Set problem
Copy every item below word for word, leaving out the pictures.

** START **

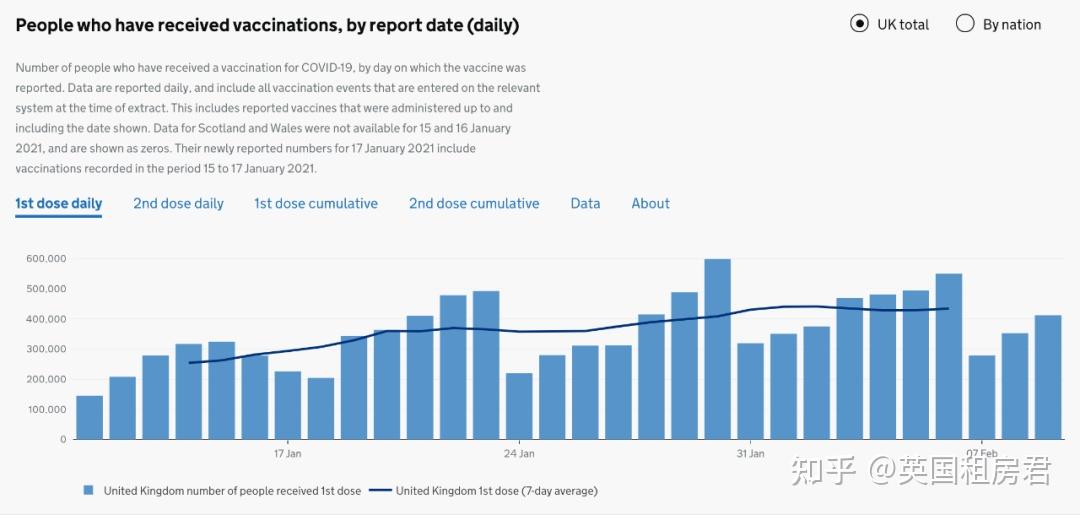This screenshot has width=1080, height=515.
Task: Click the blue square legend swatch
Action: 88,490
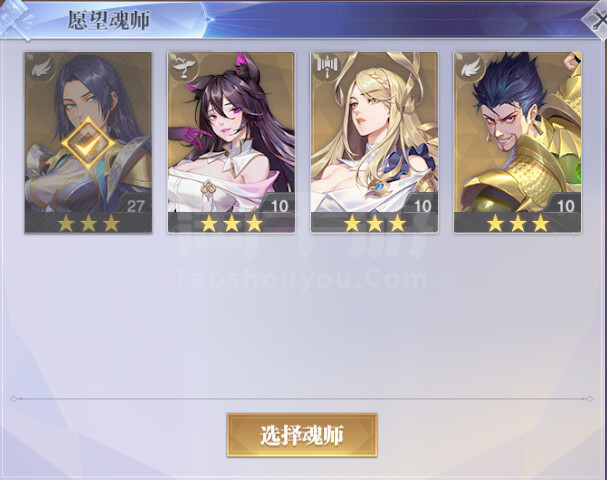Click hammer emblem beside 愿望魂师 title

tap(16, 19)
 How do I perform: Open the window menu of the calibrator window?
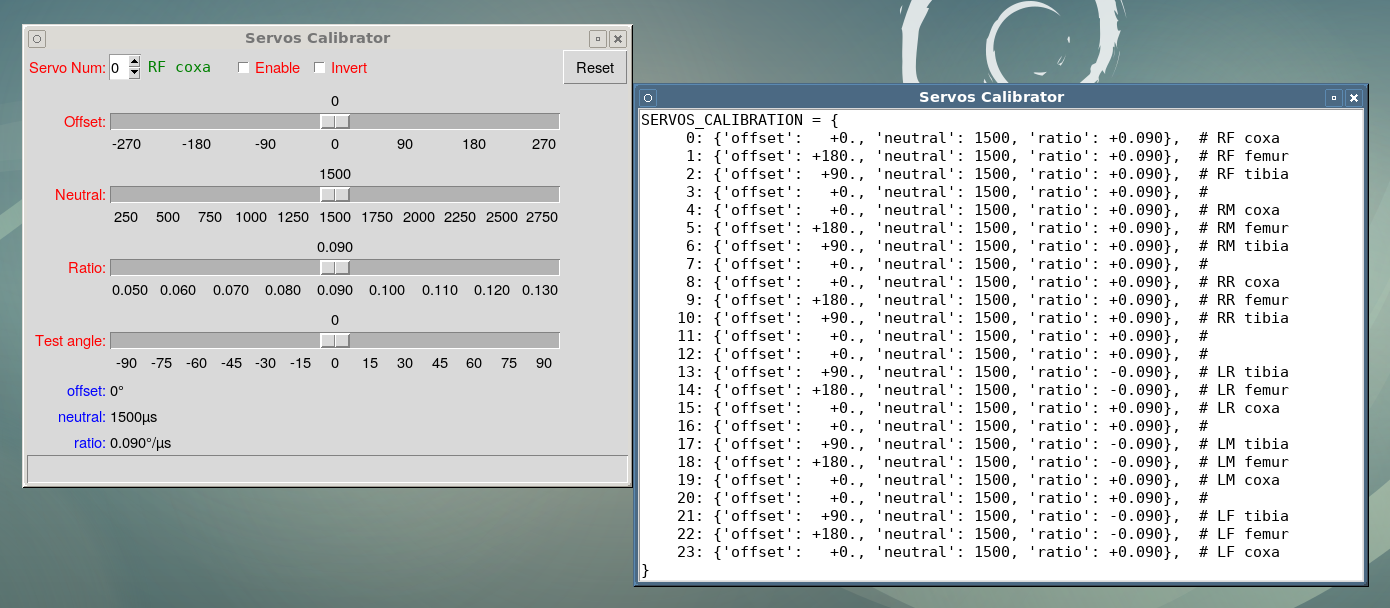click(36, 38)
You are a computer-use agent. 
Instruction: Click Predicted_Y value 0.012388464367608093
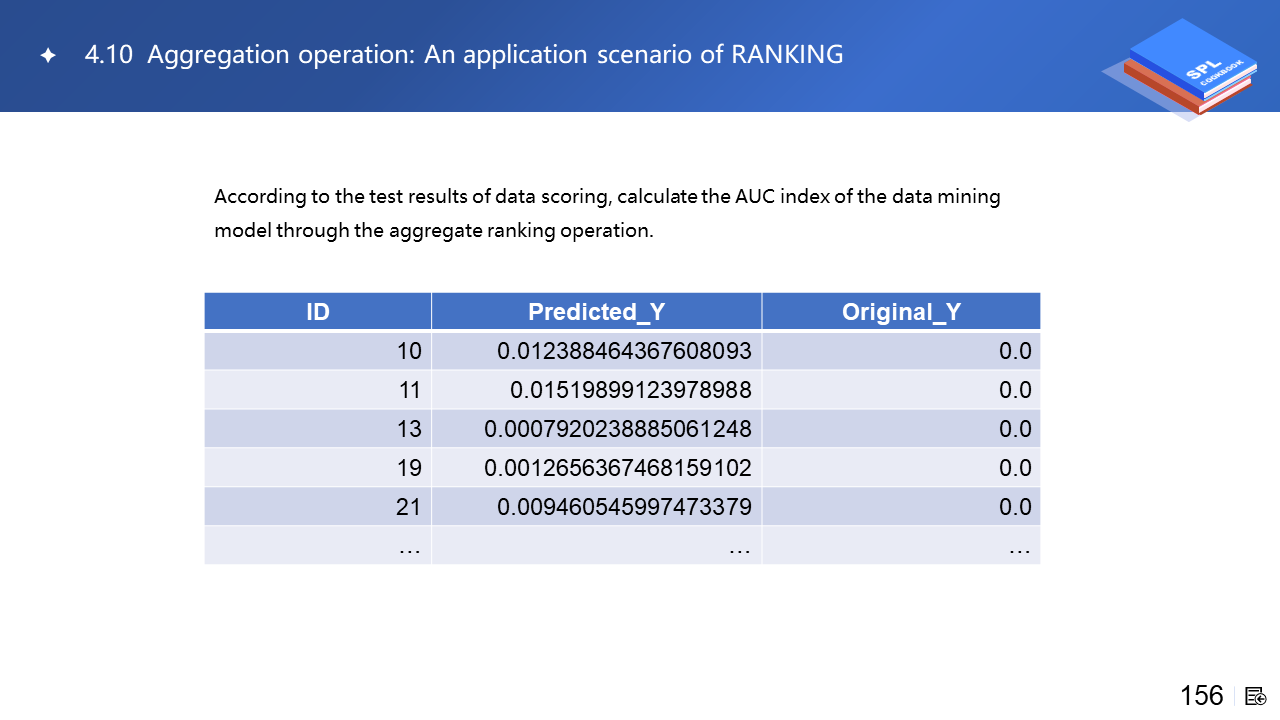[624, 351]
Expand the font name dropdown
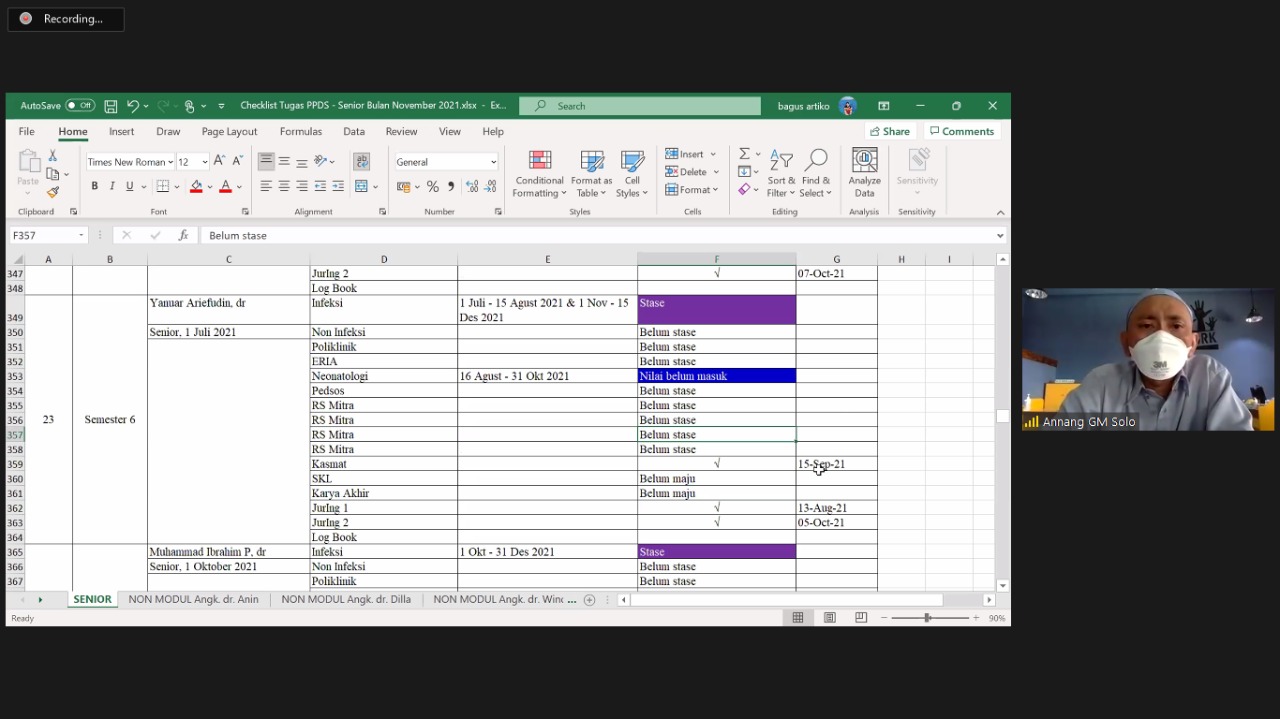 (170, 162)
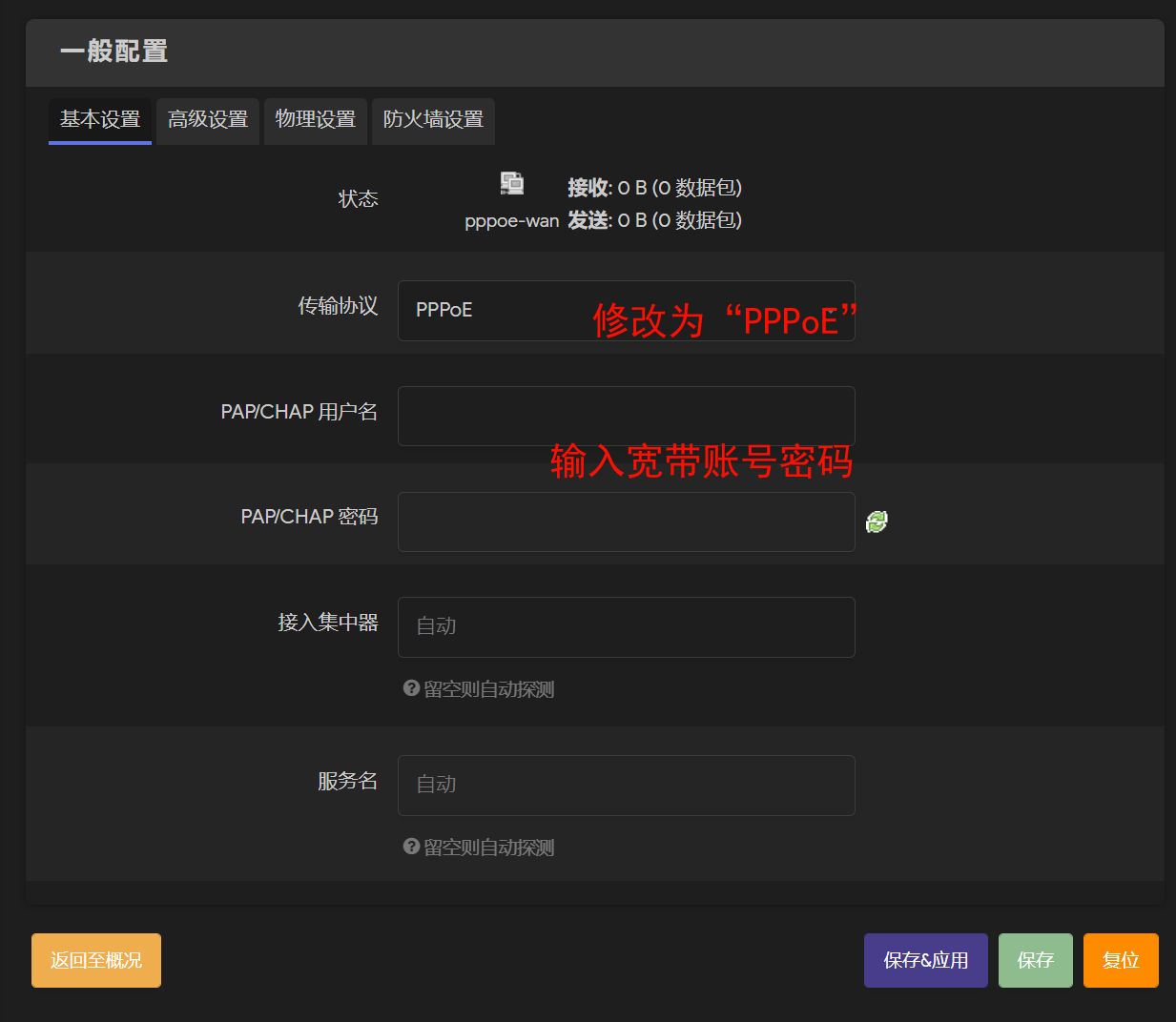The image size is (1176, 1022).
Task: Click the green 保存 button
Action: coord(1035,960)
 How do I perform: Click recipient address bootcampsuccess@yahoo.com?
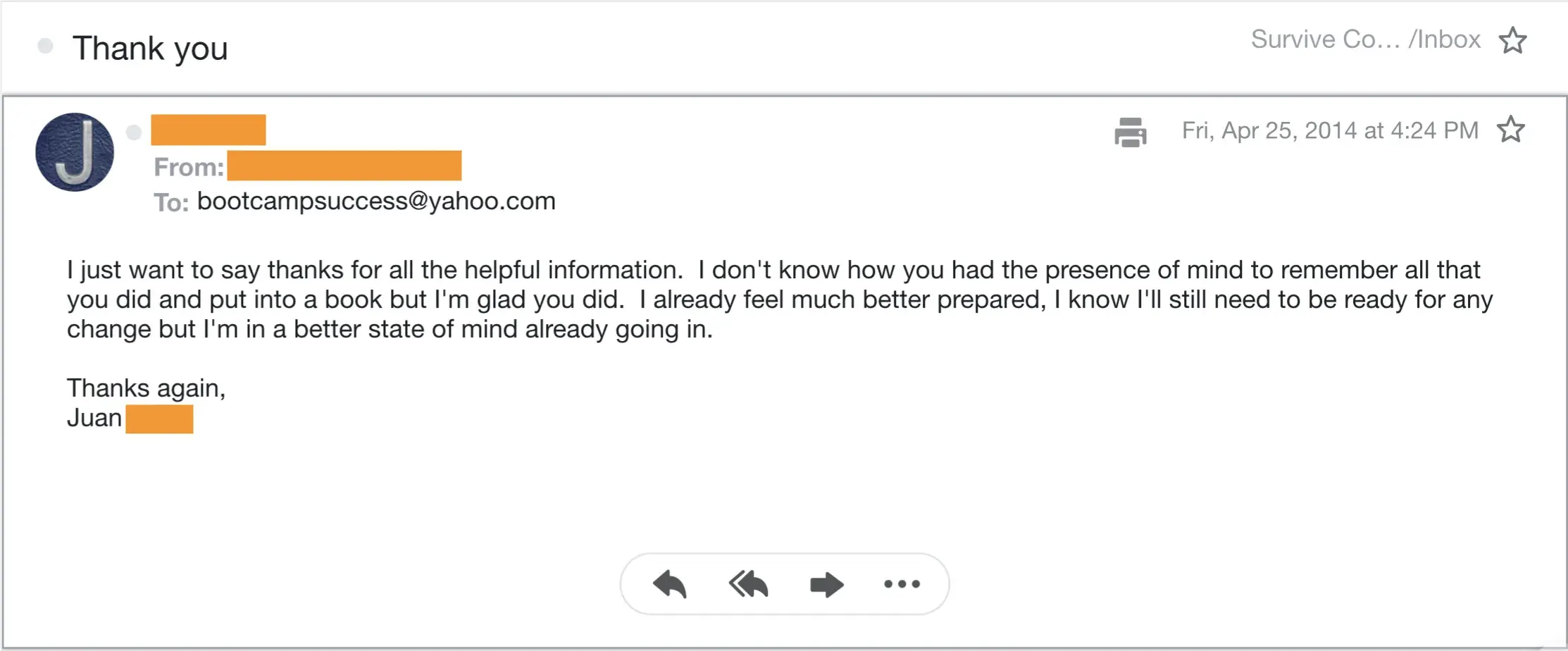point(376,202)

** END **

Task result
This screenshot has width=1080, height=515.
Task: Click the blue square legend swatch
Action: 88,490
Click hammer emblem beside 愿望魂师 title

tap(16, 19)
 How do I perform: Open the window menu of the calibrator window?
click(36, 38)
You are a computer-use agent. 
Instruction: Click Predicted_Y value 0.012388464367608093
[624, 351]
Expand the font name dropdown
 (170, 162)
The image size is (1176, 1022).
Task: Click the green 保存 button
Action: coord(1035,960)
 How do I perform: Click recipient address bootcampsuccess@yahoo.com?
point(376,202)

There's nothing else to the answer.